I have just finished watching Hope Gap and that made me think about poets and poetry.
I think my favourite is Home Thoughts from Abroad by Robert Browning because it makes me appreciate living here especially in the Spring, and having lived and worked abroad I know what it’s like to be homesick. I learnt it at school when I was about 11 and can still recite it word for word!

GrannyGravy13 Wed 06-Jan-21 12:20:45

The Owl and the Pussy Cat by Edward Lear

My Paternal Grandpa made sure I could recite it before I started school, it brings back fond memories of him (he also taught me how to spell my first word Constantinople my teacher was suitably impressed by both) He was a great believer in all round knowledge.

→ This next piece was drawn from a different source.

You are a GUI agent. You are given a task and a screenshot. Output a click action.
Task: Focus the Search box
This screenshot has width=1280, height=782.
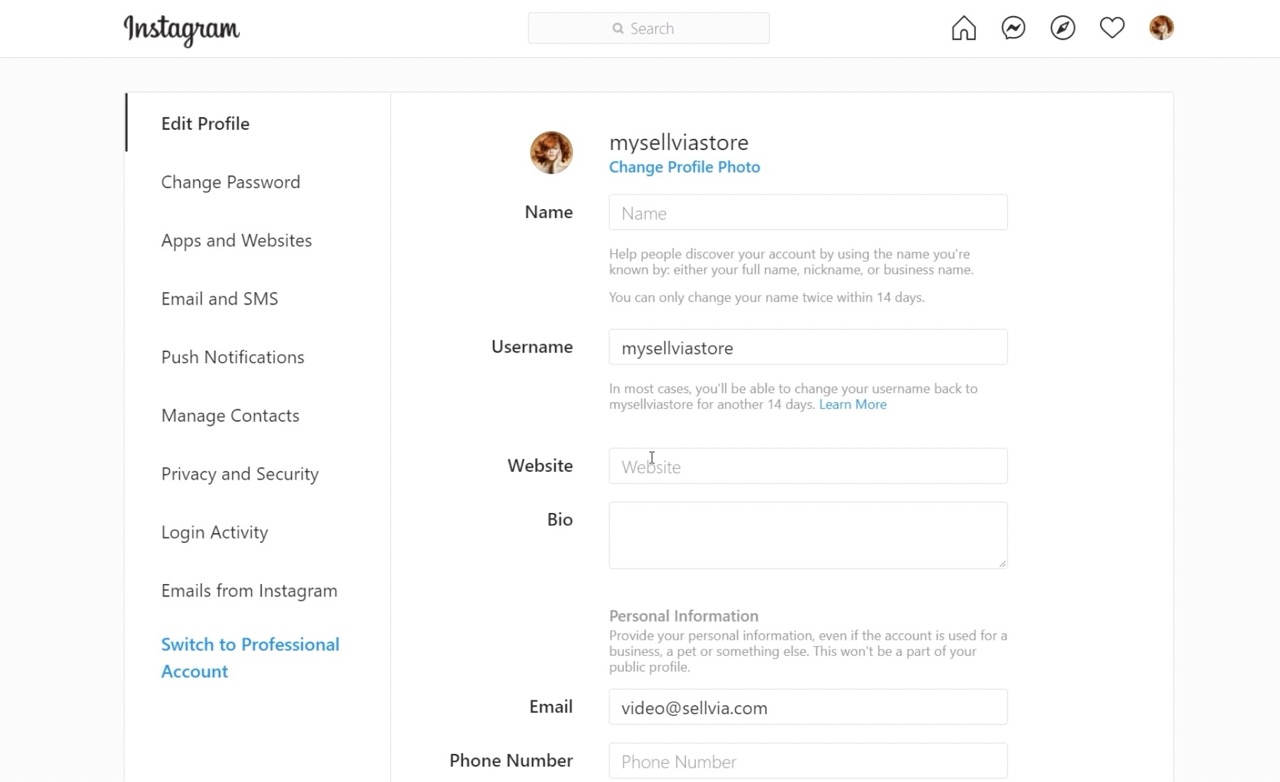[649, 29]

BigBertha1 Wed 06-Jan-21 12:27:55

The Lady of Chaillot - just so sad and was appropriate to me at a certain time- ' a curse has come upon me'!

Lucretzia Wed 06-Jan-21 12:34:22

I love Roger McGough's poetry

kittylester Wed 06-Jan-21 14:06:06

Shakespeare's Sonnet 116. 'Let me not to the marriage of true minds.....'

Missfoodlove Wed 06-Jan-21 14:14:55

Cargoes by John Masefield.
“ Quinquireme of Nineveh from distant Ophir”
It was captivating to me as a 10 year old child.

Grandma70s Wed 06-Jan-21 14:19:53

Tell Me Not Here by Housman, such musical verse.

Adlestrop by Edward Thomas, the ultimate concise description of an English country station.

The Oxen by Thomas Hardy, a wonderfully atmospheric Christmas poem.

I have hundreds of favourites, though. I try to learn some by heart, but I’m getting worse at that. It was so easy when I was young..

Whitewavemark2 Wed 06-Jan-21 14:25:32

Morning Song by Sylvia Plath. Has been since I was a new mother.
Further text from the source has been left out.